Rwanda Information Society Authority (RISA) has advised against the use of ZOOM software and instructed the public institutions to stop using the video conferencing software.
According to Innocent Bagamba Muhizi, Chief Executive Officer at RISA, the platform is believed to be having security vulnerabilities.
"We stopped using it and we issued a guideline to government institutions halting its use,” Muhizi said. "It (Zoom) has security vulnerabilities and until they are fixed, we do not recommend its usage.”
The vulnerabilities include routing user data through China over the past month to cope with a dramatic rise in traffic after stating that users’ meeting information would stay in the country of origin and built-in attention-tracking features to recent upticks in "Zoombombing" in which uninvited attendees break into and disrupt meetings with hate-filled or pornographic content.

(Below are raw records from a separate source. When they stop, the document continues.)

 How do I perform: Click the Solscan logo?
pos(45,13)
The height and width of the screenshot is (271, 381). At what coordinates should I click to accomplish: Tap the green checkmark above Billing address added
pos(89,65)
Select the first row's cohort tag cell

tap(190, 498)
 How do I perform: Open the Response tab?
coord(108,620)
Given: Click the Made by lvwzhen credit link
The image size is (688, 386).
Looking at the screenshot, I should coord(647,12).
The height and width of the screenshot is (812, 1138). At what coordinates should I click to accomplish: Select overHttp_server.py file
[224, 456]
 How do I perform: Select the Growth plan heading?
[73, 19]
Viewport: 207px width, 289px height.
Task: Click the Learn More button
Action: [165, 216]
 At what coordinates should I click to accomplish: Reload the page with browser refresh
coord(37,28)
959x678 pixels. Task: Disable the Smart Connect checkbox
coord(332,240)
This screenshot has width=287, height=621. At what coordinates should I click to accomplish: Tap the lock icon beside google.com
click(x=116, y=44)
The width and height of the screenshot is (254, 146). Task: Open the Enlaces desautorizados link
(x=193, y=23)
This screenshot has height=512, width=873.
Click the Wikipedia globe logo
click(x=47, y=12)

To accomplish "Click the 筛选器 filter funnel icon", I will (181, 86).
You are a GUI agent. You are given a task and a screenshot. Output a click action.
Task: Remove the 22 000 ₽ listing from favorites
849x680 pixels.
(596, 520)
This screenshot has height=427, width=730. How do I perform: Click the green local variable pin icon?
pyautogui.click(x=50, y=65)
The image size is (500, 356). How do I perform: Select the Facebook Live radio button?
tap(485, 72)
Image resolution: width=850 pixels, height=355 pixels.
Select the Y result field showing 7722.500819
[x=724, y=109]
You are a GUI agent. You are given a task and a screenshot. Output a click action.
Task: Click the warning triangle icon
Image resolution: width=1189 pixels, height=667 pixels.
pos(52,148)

Other vulnerabilities include a data-mining feature on Zoom that allowed some participants to surreptitiously have access to LinkedIn profile data about other users and call data being sent back to the company without the end-to-end encryption as promised in its marketing materials.
The video communications platform took the world by the storm recently when people were self-quarantining and countries under lockdown as a way to repress the spread of the pandemic.
This prompted people to switch to virtual connections as well as carry out their tasks and meetings from work virtually using online platforms such as Zoom.
In just a few months, its user base shot up from 10 million to 200 million people.
Alternatives of zoom
With security concerns becoming difficult to hide, a lot of other institutions and companies worldwide such as Google, the US senate, SpaceX, German Health Ministry and Taiwan Government naming but a few, have halted the use of the platform adopting alternatives.
For the case of Rwanda, Muhizi said they shared alternatives such as webex (a tool that allows users to host or participate in video conferencing, online meetings, and screen sharing, with up to 1,000 participants allowed in a virtual meeting room) and Teams (collaboration platform that combines persistent workplace chat, video meetings, file storage (including collaboration on files), and application integration) in their guidelines to public institutions.
Other alternatives include signal, skype, facetime, Google hangouts to name but a few.
Meanwhile, Rwanda is still under lockdown where only essential service providers or seekers are allowed to move and so far, no death has been registered among 110 people who have tested positive for COVID-19.